--- START ---
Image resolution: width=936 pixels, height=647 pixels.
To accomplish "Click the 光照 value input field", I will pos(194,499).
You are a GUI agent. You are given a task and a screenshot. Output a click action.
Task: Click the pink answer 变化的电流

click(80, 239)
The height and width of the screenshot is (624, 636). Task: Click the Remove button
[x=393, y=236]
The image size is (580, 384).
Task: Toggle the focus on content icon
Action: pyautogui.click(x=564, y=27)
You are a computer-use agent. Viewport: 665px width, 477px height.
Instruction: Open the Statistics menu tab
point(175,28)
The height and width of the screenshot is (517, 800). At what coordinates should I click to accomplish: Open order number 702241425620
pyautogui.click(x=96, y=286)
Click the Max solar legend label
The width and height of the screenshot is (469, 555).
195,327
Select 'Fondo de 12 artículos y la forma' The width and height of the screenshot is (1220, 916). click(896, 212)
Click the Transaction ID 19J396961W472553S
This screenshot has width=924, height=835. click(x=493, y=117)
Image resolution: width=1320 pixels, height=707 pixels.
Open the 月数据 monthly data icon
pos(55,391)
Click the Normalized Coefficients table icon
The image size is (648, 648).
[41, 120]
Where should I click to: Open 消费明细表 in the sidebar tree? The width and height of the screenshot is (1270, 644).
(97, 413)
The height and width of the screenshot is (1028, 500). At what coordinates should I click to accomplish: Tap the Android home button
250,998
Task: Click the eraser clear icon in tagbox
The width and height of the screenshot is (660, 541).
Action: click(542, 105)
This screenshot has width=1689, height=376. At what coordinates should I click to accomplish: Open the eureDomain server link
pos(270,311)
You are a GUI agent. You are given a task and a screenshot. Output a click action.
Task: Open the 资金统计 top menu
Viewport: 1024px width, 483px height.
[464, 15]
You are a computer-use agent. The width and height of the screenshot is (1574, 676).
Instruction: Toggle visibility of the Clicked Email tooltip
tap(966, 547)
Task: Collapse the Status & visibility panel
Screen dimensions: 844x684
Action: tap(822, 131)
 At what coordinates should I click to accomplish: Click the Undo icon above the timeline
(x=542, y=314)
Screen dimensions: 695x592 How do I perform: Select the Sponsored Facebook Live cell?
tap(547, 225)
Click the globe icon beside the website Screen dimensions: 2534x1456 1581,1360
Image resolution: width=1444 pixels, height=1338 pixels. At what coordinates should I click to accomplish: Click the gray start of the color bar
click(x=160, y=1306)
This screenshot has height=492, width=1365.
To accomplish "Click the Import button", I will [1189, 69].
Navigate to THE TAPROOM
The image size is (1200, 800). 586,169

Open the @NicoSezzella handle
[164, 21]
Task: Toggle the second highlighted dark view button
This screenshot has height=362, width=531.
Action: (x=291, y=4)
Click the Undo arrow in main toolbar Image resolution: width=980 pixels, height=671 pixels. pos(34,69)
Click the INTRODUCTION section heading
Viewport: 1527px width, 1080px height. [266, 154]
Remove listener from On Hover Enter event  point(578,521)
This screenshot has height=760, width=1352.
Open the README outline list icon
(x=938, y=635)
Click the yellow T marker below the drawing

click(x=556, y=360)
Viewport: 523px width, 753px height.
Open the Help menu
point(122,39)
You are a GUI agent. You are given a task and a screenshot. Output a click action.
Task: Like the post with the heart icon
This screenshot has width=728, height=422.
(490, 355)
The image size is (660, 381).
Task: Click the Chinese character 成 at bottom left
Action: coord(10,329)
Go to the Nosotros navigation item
--- END ---
Task prompt: Reproduce each entry exactly, leaving out nothing.

Answer to the problem:
Image resolution: width=936 pixels, height=647 pixels.
To accomplish "Click the 光照 value input field", I will pos(194,499).
You are a GUI agent. You are given a task and a screenshot. Output a click action.
Task: Click the pink answer 变化的电流

click(80, 239)
The height and width of the screenshot is (624, 636). Task: Click the Remove button
[x=393, y=236]
The image size is (580, 384).
Task: Toggle the focus on content icon
Action: pyautogui.click(x=564, y=27)
You are a computer-use agent. Viewport: 665px width, 477px height.
Instruction: Open the Statistics menu tab
point(175,28)
The height and width of the screenshot is (517, 800). At what coordinates should I click to accomplish: Open order number 702241425620
pyautogui.click(x=96, y=286)
Click the Max solar legend label
The width and height of the screenshot is (469, 555).
195,327
Select 'Fondo de 12 artículos y la forma' The width and height of the screenshot is (1220, 916). click(896, 212)
Click the Transaction ID 19J396961W472553S
This screenshot has width=924, height=835. click(x=493, y=117)
Image resolution: width=1320 pixels, height=707 pixels.
Open the 月数据 monthly data icon
pos(55,391)
Click the Normalized Coefficients table icon
The image size is (648, 648).
[41, 120]
Where should I click to: Open 消费明细表 in the sidebar tree? The width and height of the screenshot is (1270, 644).
(97, 413)
The height and width of the screenshot is (1028, 500). At what coordinates should I click to accomplish: Tap the Android home button
250,998
Task: Click the eraser clear icon in tagbox
The width and height of the screenshot is (660, 541).
Action: click(542, 105)
This screenshot has width=1689, height=376. At what coordinates should I click to accomplish: Open the eureDomain server link
pos(270,311)
You are a GUI agent. You are given a task and a screenshot. Output a click action.
Task: Open the 资金统计 top menu
Viewport: 1024px width, 483px height.
[464, 15]
You are a computer-use agent. The width and height of the screenshot is (1574, 676).
Instruction: Toggle visibility of the Clicked Email tooltip
tap(966, 547)
Task: Collapse the Status & visibility panel
Screen dimensions: 844x684
Action: tap(822, 131)
 At what coordinates should I click to accomplish: Click the Undo icon above the timeline
(x=542, y=314)
Screen dimensions: 695x592 How do I perform: Select the Sponsored Facebook Live cell?
tap(547, 225)
Click the globe icon beside the website Screen dimensions: 2534x1456 1581,1360
Image resolution: width=1444 pixels, height=1338 pixels. At what coordinates should I click to accomplish: Click the gray start of the color bar
click(x=160, y=1306)
This screenshot has height=492, width=1365.
To accomplish "Click the Import button", I will [1189, 69].
Navigate to THE TAPROOM
The image size is (1200, 800). 586,169

Open the @NicoSezzella handle
[164, 21]
Task: Toggle the second highlighted dark view button
This screenshot has height=362, width=531.
Action: (x=291, y=4)
Click the Undo arrow in main toolbar Image resolution: width=980 pixels, height=671 pixels. pos(34,69)
Click the INTRODUCTION section heading
Viewport: 1527px width, 1080px height. [266, 154]
Remove listener from On Hover Enter event  point(578,521)
This screenshot has height=760, width=1352.
Open the README outline list icon
(x=938, y=635)
Click the yellow T marker below the drawing

click(x=556, y=360)
Viewport: 523px width, 753px height.
Open the Help menu
point(122,39)
You are a GUI agent. You are given a task and a screenshot. Output a click action.
Task: Like the post with the heart icon
This screenshot has width=728, height=422.
(490, 355)
The image size is (660, 381).
Task: Click the Chinese character 成 at bottom left
Action: coord(10,329)
Go to the Nosotros navigation item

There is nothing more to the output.